Are robots really ready for prime time? This is not the first cautionary story we’ve heard lately.
Joshua Brown was a Tesla Model S owner and an enthusiast for its Autopilot feature, posting youtube videos showing off his car’s smarts.
In June, though, “Neither Autopilot nor the driver noticed the white side of the tractor trailer against a brightly lit sky, so the brake was not applied,” according Tesla’s statement regarding on the crash that cost Brown his life. (The truck driver heard the Harry Potter movie Brown had been watching on his dashboard still playing from the wreckage afterward.)
Tesla’s statement notes that Autopilot is still being tested, explains why this shouldn’t have happened, and notes that this is the first Autopilot fatality after 130 million miles of driving. Since humans have them every 90 million miles, that’s not bad.

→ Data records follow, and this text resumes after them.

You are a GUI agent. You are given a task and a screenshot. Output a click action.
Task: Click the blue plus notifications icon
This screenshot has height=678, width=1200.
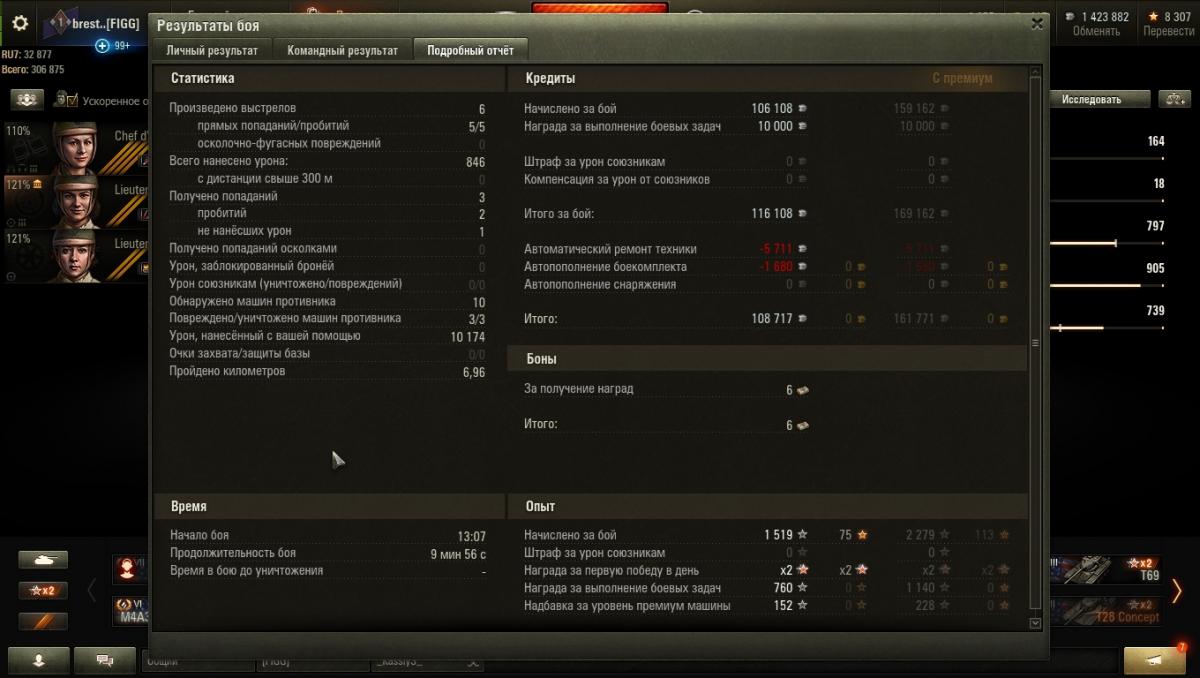102,46
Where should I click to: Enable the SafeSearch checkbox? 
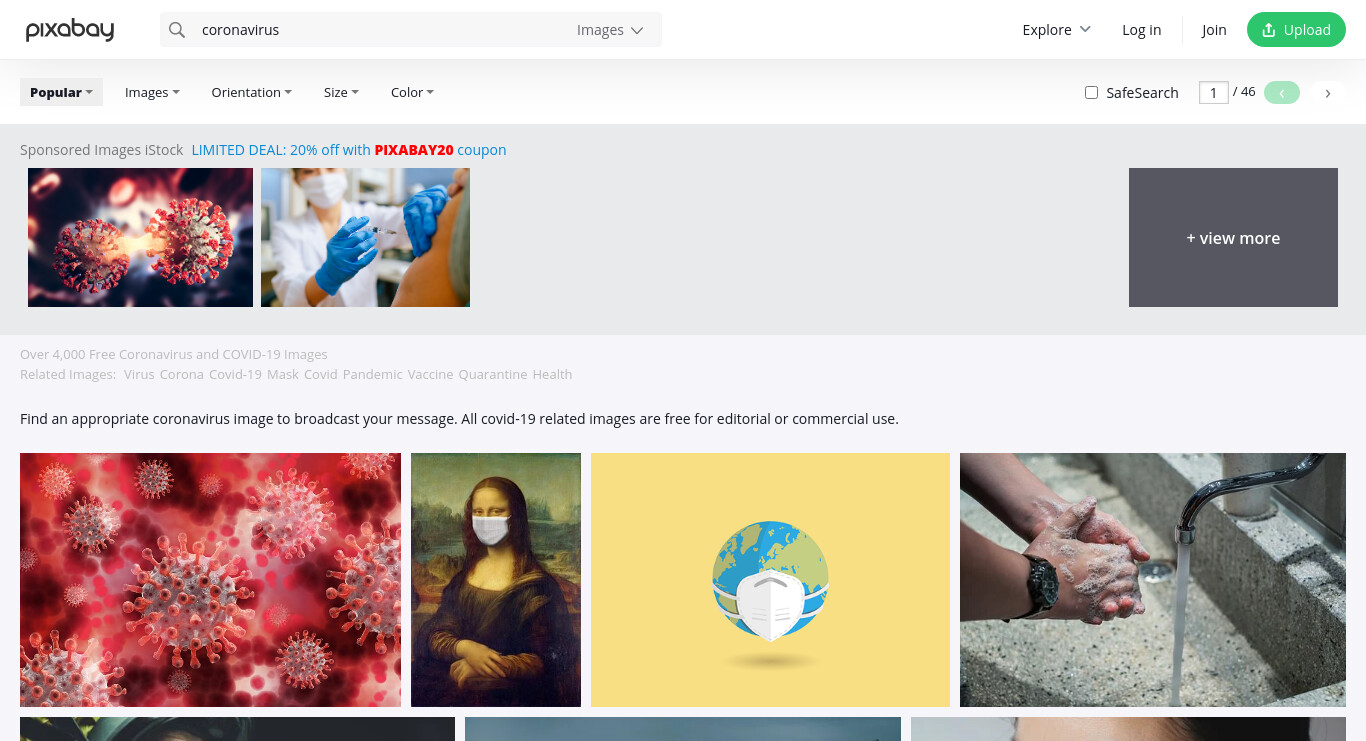tap(1091, 93)
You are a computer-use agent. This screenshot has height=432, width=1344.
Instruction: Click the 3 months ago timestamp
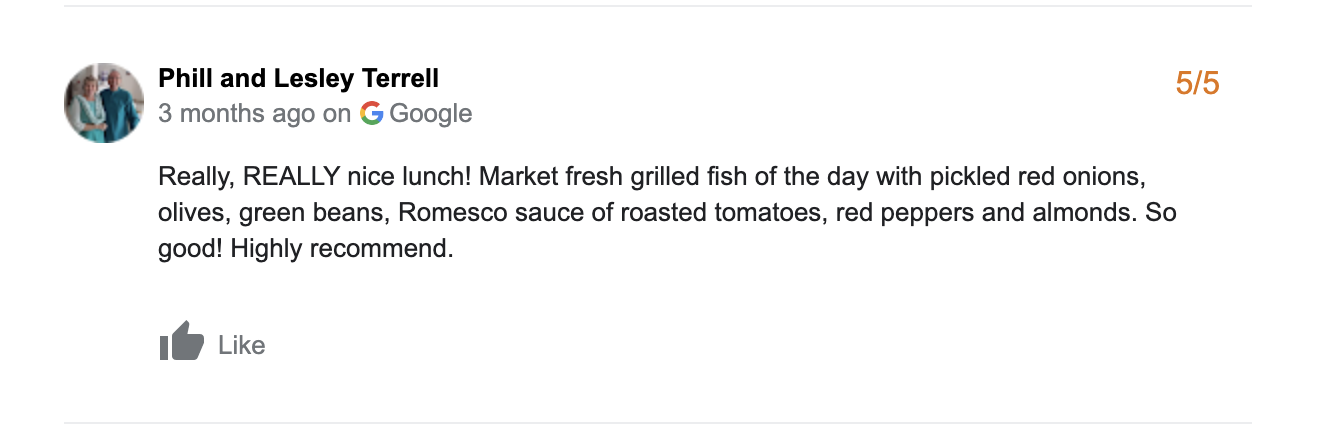pyautogui.click(x=236, y=113)
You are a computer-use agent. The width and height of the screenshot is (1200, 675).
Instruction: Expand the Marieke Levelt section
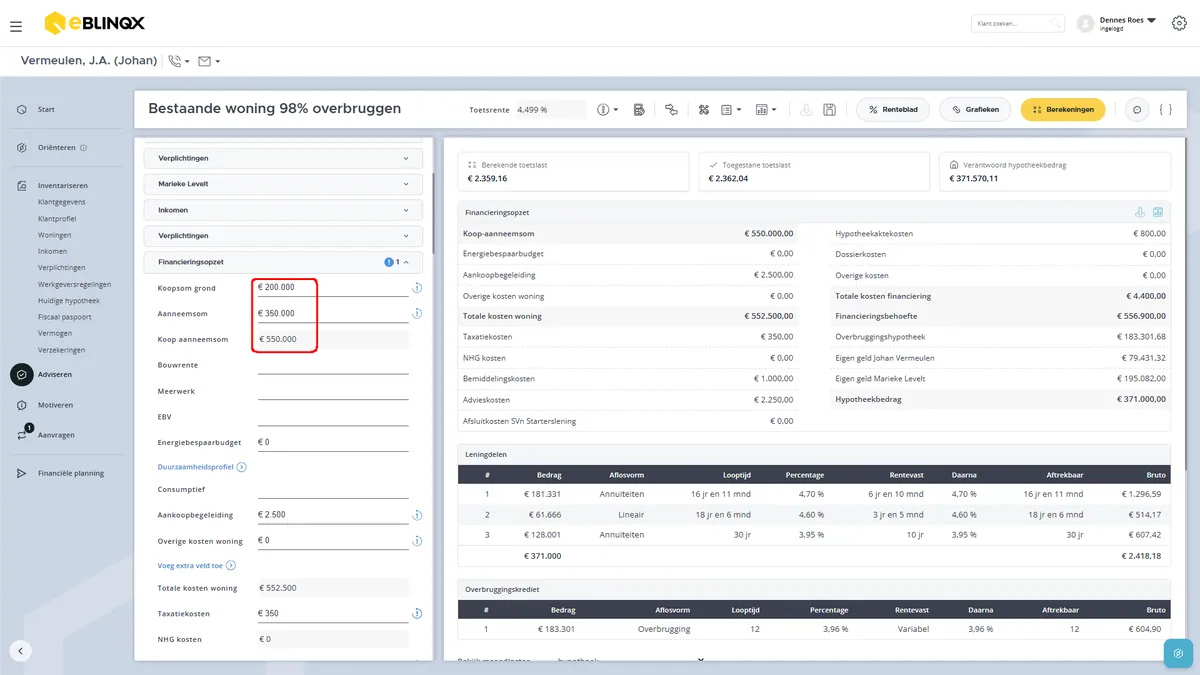283,184
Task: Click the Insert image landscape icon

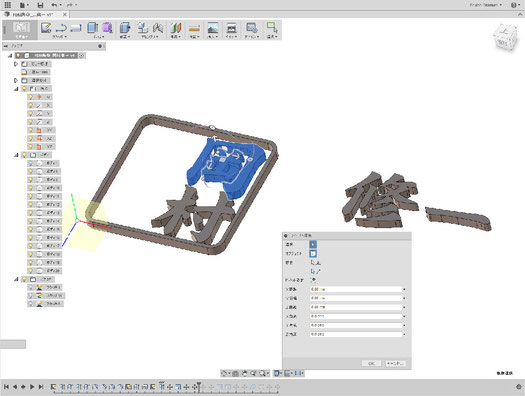Action: (x=213, y=28)
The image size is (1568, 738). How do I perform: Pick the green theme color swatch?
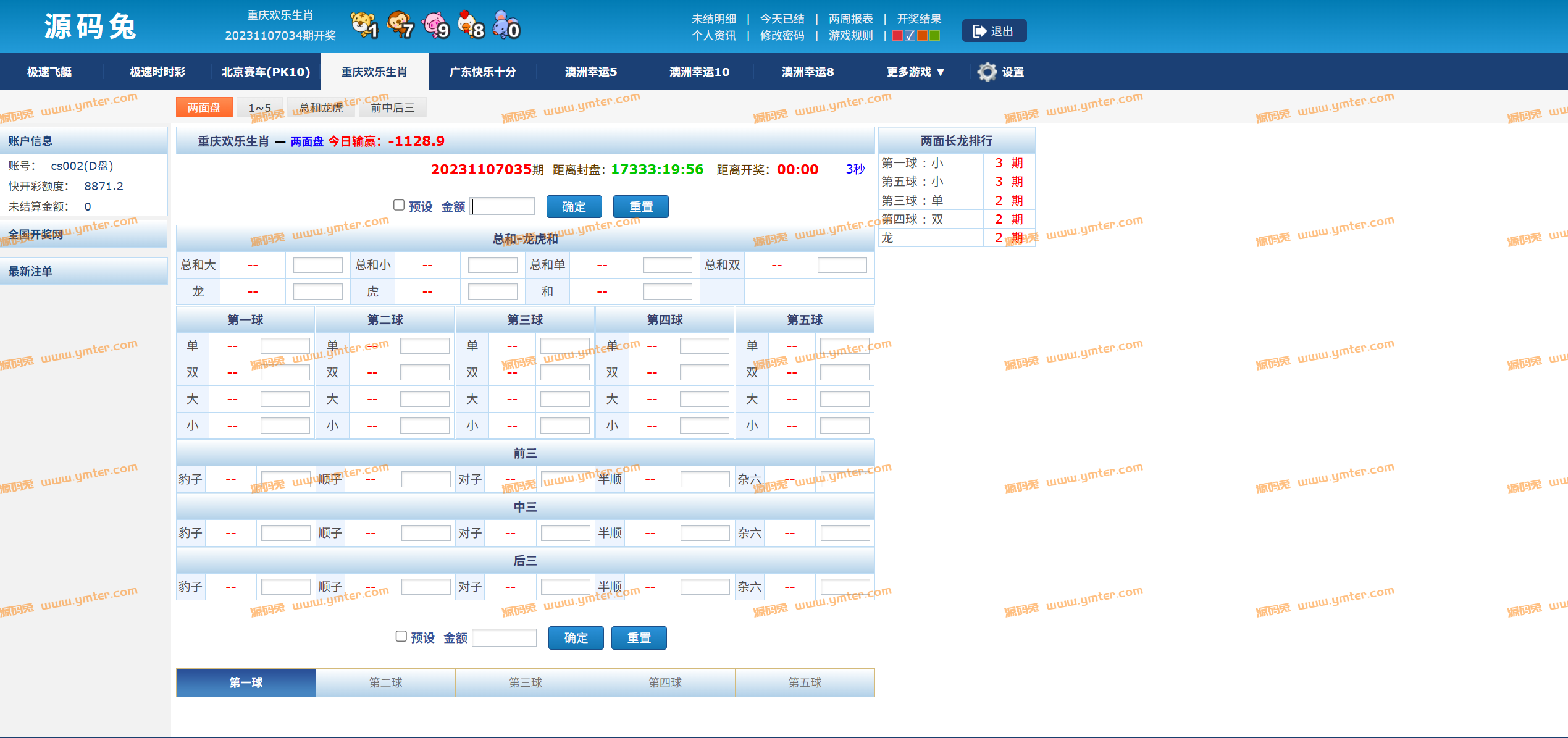[x=934, y=36]
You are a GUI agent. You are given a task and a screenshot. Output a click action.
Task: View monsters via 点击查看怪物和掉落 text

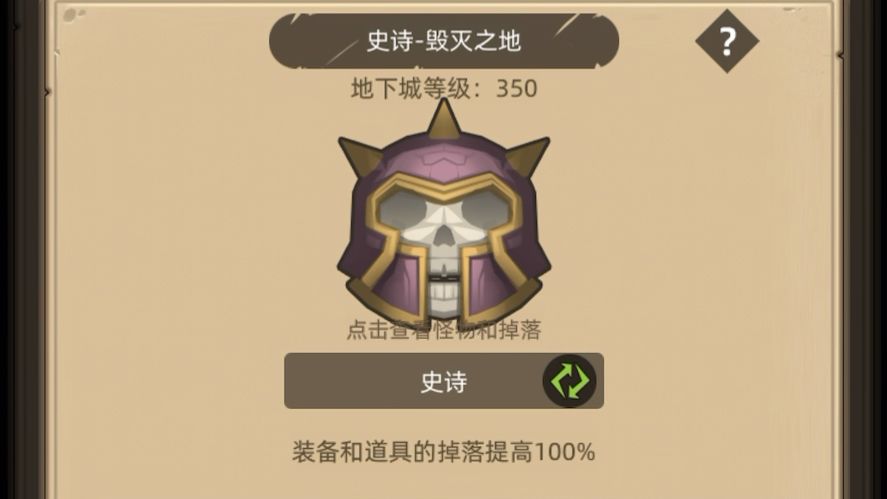coord(444,330)
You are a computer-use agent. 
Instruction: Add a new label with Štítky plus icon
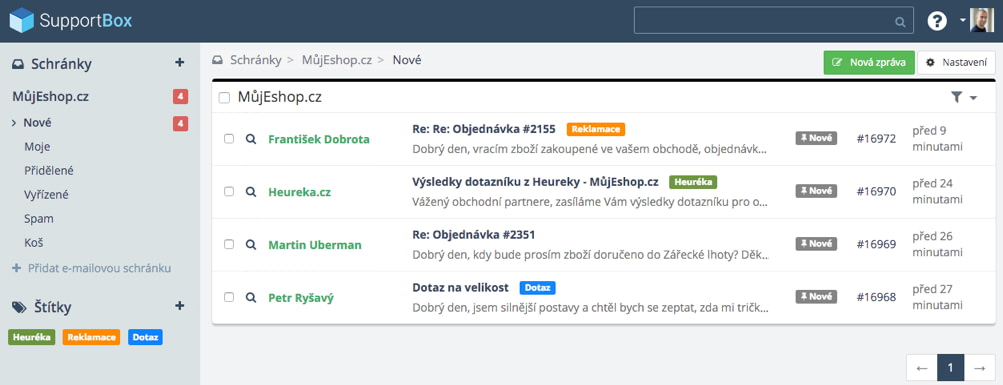[x=180, y=306]
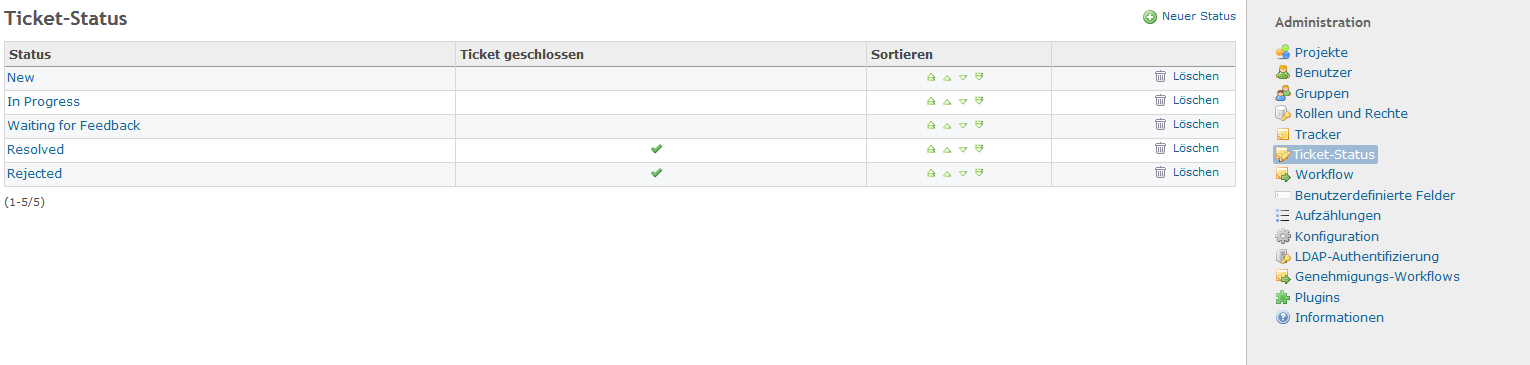Move Resolved status to the top
1530x365 pixels.
(930, 149)
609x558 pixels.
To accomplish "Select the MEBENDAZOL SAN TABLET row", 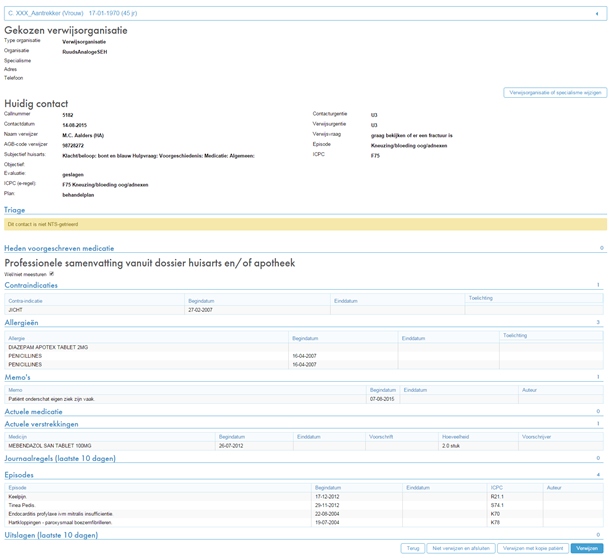I will (x=50, y=446).
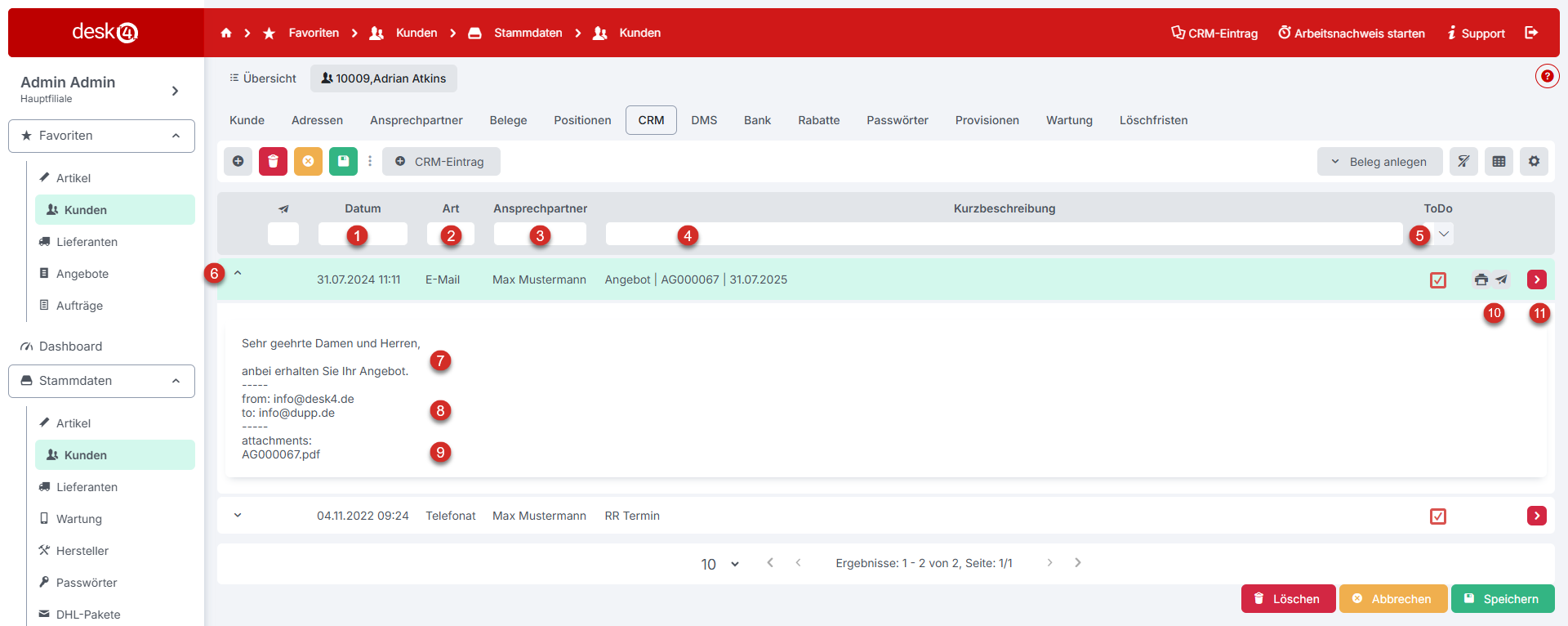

But how come we’re both terrified of robots taking over and irresistibly attracted to them at the same time? What’s with our mad rush to put our security in their, um, hands? (How manyRoomba-related deaths must there be? None, presumably.)
There are also a number of very significant ethics questions to be resolved. For example, should the AI that drives your car be programmed to save your life at all costs, or be instructed to save the maximum number of people? If it’s the latter, couldn’t there be a situation in which AI concludes that you’ve gotta be sacrificed to save others?
As always, tech races forward, intoxicated by what it can do rather than by what it should do (see: Jurassic Park). And given that we’re just at the dawn of robotic capabilities, maybe we need to hit PAUSE and think a little bit more about the power we’re already in the process of ceding to our future overlords. (Just kidding. I think.)